- _Document extract_:
● ● ● ●

The VMware HCX virtual machine protection operation is used to configure the disaster recovery settings for a virtual machine, with specific remote site resources and recovery point objectives. Let us go through the procedure to protect a VM.
We will begin by logging into the On-Premises vCenter running on VCF on VxRail.
Access Hybrid Cloud Extension (HCX) services plugin from the Navigation Menu.
Before we protect a VM, we want to make sure we have paired Sites. Verify Site Pairing from HCX dashboard.
Verify L2 Network Stretched from ‘network Extension’ UI. Noticed the Status shows Network extension was successfully completed.
To start protecting a VM using Disaster Recovery, click on ‘Disaster Recovery’ UI.
Notice there is no protection configured for workload VMs at this time. You can Protect VMs on the Primary (Local) Site to a Secondary (Remote) site and, Protect VMs from Secondary (Local) site to the Primary (Remote) site.
Click on Protect VM
VM Replication to Destination Site screen will appear.
The left side shows the Source inventory (Local Site where plugin is installed).
Check the checkbox to select the VM ‘mysql-db’. We will select this VM to Protect using HCX DR.
Select VM replication Policy options as needed.
Select RPO as needed. RPO is the maximum targeted period in which data might be lost due to a major outage.
Select Snapshots Interval as needed. Here we establish multiple recovery options.
Select number of Snapshots as needed.
From the dropdown menu for HCX-Stretched-Network, scroll down and select Stretched L2E DB-Tier Network. This is the network that we Stretched and our workload VM is connected DB-Tier Network.
Verify the details and click on Finish.
Notice status shows DR Protection is configuring.
Protecting progress shows ‘Preparing Destination’.
Status changed to ‘Syncing’ after ‘Protect’ task was completed.
Syncing completed and VM is now in Active State. DR protection is active for this particular VM. This is represented by the green Shield.
You can perform ‘Recovery’ operations by selecting VM and then clicking on ‘Actions’ menu.

● ● ● ●

- _Supplied material_:
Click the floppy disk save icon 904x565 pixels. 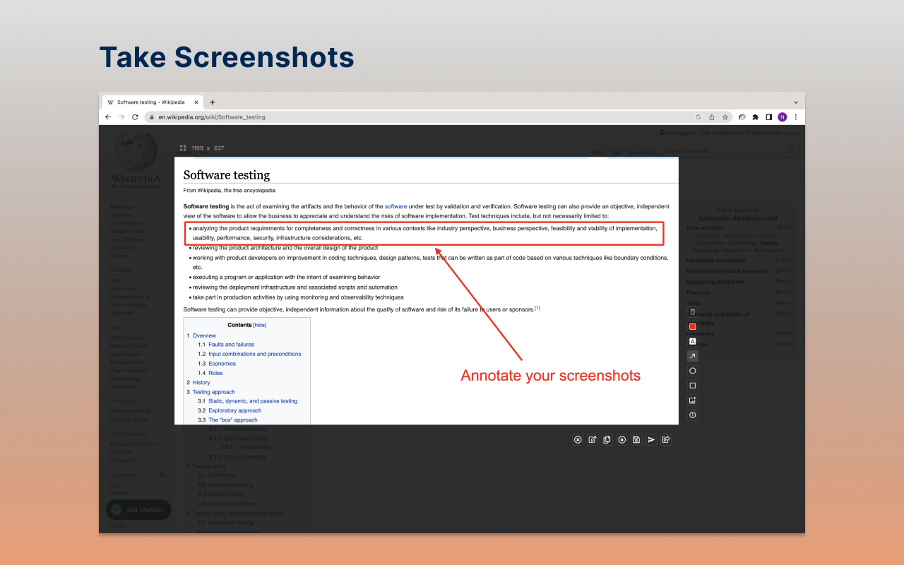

● ● ● ●

- _Short problem 1_: In the VMware HCX VM protection procedure, rewrite the passage starting at "To start protecting" and ending at "multiple recovery options.", substituting "Recovery Point Objective" for "RPO".
- _Short problem 2_: Which settings does the VMware HCX VM protection procedure instruct the reader to select "as needed"? List all of them.

- _Solution 1_:
To start protecting a VM using Disaster Recovery, click on ‘Disaster Recovery’ UI.
Notice there is no protection configured for workload VMs at this time. You can Protect VMs on the Primary (Local) Site to a Secondary (Remote) site and, Protect VMs from Secondary (Local) site to the Primary (Remote) site.
Click on Protect VM
VM Replication to Destination Site screen will appear.
The left side shows the Source inventory (Local Site where plugin is installed).
Check the checkbox to select the VM ‘mysql-db’. We will select this VM to Protect using HCX DR.
Select VM replication Policy options as needed.
Select Recovery Point Objective as needed. Recovery Point Objective is the maximum targeted period in which data might be lost due to a major outage.
Select Snapshots Interval as needed. Here we establish multiple recovery options.

- _Solution 2_:
- VM replication Policy options
- RPO
- Snapshots Interval
- Number of Snapshots